A hard-to-find bug, and equivalent APIs in low- and high-level languages

We recently ran into a mysterious problem in one of our glue-layer programs. As soon as we had the “Aha!” moment and realised what was going wrong, we concluded that the mistake was more cultural than technical, and that it was potentially of wide interest – hence this blog post.

The bug came up in the IRSpy Toroid, a gateway daemon which searches in the IRSpy database (a catalogue of Z39.50 and SRU servers), and presents the results in a format that can be used to drive the configuration of our Masterkey metasearcher. The toroid is written in Ruby, a language that several of us at Index Data really like, but which we’ve not yet used much for production code.

The Toroid code is conceptually pretty simple. It acts as an HTTP server, accepting requests of the form /torus/REALM?query=QUERY, submits the specific query to the IRSpy Z39.50 server, transforms the returned records into the appropriate format by means of XSLT transformations, and returns the resulting record list. This worked fine for our initial set of test-cases, but when we started to run it against larger data-sets – a few hundred records or so – we saw the Toroid mysteriously go wrong. Some way into processing the result list, it would start to find that it couldn’t retrieve records: the fetch-record operation was yielding an undefined value, and no error indication was available.

In ZOOM-C terms, the ZOOM_resultset_record() function was returning a null pointer. Since the Toroid is written in Ruby, we were using the ZOOM-Ruby gem, which wraps this call up, idiomatically for Ruby, as an array indexing operation. So rs[i] in Ruby is equivalent to ZOOM_resultset_record(rs, i) in C. Looking at the function in the ZOOM-Ruby extension packages that implements this indexing operation, we couldn’t see an obvious mistake. Looking at the server logs, we found that records were not even being requested past the not-working-any-more point; and repeated runs showed that this point would randomly fall at different points in the result-set traversal – indeed, sometimes, unpredictably, the operation would work perfectly.

(Now that I see this description written down in black and white, it seems embarrassingly obvious what the nature of the problem was. But as is so often the case, the trees obscured the wood.)

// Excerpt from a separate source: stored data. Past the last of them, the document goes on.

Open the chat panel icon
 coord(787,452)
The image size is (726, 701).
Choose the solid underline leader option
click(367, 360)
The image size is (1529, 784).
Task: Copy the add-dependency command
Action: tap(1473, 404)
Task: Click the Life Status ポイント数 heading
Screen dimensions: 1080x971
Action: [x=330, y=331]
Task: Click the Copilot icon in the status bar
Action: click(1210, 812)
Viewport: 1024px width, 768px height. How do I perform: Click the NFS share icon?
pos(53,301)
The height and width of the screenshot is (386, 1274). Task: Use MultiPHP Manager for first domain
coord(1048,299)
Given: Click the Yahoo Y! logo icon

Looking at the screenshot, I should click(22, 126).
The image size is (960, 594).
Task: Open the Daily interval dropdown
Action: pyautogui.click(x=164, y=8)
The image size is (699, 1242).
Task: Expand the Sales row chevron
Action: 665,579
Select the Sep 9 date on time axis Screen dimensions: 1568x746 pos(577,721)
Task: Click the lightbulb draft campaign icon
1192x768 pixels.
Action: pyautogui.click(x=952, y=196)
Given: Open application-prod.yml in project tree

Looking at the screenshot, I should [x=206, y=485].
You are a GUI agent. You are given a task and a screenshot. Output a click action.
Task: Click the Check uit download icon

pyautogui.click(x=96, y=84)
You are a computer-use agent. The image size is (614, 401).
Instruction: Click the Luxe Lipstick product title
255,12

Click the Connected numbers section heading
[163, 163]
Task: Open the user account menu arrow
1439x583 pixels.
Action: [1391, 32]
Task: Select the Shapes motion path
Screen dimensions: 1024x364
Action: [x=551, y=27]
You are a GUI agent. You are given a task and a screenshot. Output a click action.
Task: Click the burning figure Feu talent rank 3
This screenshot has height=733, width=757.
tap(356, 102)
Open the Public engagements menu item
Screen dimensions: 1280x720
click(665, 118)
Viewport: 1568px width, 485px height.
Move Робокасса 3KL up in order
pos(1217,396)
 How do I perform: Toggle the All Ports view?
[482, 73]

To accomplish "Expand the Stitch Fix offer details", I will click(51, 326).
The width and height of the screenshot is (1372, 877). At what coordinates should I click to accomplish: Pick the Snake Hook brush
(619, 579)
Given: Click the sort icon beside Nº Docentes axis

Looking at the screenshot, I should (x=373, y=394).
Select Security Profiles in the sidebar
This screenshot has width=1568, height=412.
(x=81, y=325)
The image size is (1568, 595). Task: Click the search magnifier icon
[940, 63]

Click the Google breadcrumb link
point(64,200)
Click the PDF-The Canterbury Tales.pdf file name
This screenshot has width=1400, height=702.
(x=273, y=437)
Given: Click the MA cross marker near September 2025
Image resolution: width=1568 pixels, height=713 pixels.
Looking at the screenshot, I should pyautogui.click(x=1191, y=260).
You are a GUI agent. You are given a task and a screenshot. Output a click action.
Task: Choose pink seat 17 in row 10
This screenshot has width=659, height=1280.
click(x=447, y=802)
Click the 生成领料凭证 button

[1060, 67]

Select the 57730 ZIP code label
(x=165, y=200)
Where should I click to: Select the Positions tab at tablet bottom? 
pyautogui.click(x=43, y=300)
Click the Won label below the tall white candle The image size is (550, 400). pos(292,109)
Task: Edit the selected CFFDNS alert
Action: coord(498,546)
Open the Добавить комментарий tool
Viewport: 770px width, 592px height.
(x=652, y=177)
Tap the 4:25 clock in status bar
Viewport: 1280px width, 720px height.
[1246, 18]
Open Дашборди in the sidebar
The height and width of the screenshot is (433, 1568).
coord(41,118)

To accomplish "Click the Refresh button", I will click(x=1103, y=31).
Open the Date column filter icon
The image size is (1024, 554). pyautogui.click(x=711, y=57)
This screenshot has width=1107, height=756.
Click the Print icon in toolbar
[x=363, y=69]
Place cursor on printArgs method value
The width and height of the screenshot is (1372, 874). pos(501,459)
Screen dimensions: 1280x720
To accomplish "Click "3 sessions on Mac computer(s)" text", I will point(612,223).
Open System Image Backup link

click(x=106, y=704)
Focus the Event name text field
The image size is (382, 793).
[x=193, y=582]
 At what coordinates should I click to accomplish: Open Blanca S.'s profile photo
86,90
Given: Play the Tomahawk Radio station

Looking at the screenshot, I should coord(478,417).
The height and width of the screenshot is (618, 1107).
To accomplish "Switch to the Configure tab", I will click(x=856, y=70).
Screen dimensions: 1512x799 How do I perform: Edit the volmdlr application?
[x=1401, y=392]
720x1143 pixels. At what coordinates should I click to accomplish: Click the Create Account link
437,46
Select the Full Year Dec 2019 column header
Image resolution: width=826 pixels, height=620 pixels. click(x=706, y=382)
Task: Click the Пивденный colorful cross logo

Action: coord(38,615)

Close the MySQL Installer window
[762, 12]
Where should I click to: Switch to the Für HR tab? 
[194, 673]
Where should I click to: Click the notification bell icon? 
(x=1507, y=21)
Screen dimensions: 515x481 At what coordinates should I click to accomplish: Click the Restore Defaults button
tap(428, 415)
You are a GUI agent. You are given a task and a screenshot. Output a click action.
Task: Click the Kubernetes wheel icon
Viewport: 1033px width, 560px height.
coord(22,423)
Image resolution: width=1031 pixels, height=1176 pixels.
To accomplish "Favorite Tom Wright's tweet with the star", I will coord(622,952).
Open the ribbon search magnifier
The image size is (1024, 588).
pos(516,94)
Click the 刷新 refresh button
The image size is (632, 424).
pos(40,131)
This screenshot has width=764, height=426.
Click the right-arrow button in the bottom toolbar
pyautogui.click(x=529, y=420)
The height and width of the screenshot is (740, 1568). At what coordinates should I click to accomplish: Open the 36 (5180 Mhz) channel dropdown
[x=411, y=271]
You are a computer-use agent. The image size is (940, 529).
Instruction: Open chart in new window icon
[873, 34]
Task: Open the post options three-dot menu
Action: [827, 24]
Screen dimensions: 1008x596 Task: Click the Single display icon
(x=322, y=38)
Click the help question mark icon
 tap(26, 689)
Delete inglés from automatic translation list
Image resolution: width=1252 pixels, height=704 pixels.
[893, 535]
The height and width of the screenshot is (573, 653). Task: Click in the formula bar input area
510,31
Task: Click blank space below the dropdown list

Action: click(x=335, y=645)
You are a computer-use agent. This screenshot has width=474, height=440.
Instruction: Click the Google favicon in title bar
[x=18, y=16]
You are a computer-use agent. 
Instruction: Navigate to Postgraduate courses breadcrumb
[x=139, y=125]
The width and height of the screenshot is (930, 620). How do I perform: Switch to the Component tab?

It turned out that the problem was in the function that the Toroid used to search in the IRSpy database, which was something like the following (simplified for clarity):

def search_in_zoom_db(query)
  conn = ZOOM::Connection.open(Host, Port)
  return conn.search(query)

And the calling code was something like:

rs = search_in_zoom_db(query)
for i in (first..last)
  record = rs[i]
  result << transform(record)

Our mistake was in assuming that the Result-Set object returned from search_in_zoom_db() was valid; or rather, that it would remain valid. We assumed that it would keep a reference to the Connection that created it. But we were wrong: the Ruby ZOOM binding follows the semantics of the underlying ZOOM-C library, in which Result-Sets may outlive their connections – something that is potentially useful if, say, the Result-Set has had its cache populated with records, but the Connection is to be closed. Accordingly, ZOOM-C requires that you keep the Connection object around, destroying it only after the Result-Set has finished fetching from the server – which is often, but not always, when you’ve finished with the Result-Set all together.

So the IRSpy Toroid had the bug that the Connection object went out of scope as soon as the Result-Set was returned. This of course meant that the Connection could be garbage-collected and destructed at any time thereafter, but we didn’t see this bug at first because we were mostly testing on small result-sets and/or not doing much processing that would force (or allow time for) a GC before finishing the fetch operations.

When we started running on larger result-sets, and also when we added new functionality within the loop (guessing the vendor of the server described by each record, by running a bunch of regular expressions over its implementationId), that changed; and the bug showed up. The Connection started getting GC‘d out from under our feet so that the record requests in the loop would start yielding null results.

(All of this was made more obscure by what turned out to be a quite unrelated bug in the XSLT library that we were initially using, which would corrupt the parameters passed into its serve() method. I worked around this by switching to libxml-libxslt, which has had the fringe-benefit of making the Toroid a lot faster.)

The short-term fix for our garbage-collection problem is obvious: I’ve just made the Connection object an instance variable of the IRSpyToroid object that is used to serve the HTTP requests, so that it outlives the function call in which it’s created. (I’ll revisit this soon and think in more detail about the Connection’s lifetime.)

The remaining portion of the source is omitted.